Stored items
•••••
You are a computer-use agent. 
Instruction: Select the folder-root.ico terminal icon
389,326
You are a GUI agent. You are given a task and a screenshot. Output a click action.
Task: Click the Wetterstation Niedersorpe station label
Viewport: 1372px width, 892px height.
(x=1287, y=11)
•••••
- Exercise directions
Return only those lines that run from the one containing "Instruction: Select the" through the end of the entries, keeping each exactly as written.

- Response area
Instruction: Select the folder-root.ico terminal icon
389,326
You are a GUI agent. You are given a task and a screenshot. Output a click action.
Task: Click the Wetterstation Niedersorpe station label
Viewport: 1372px width, 892px height.
(x=1287, y=11)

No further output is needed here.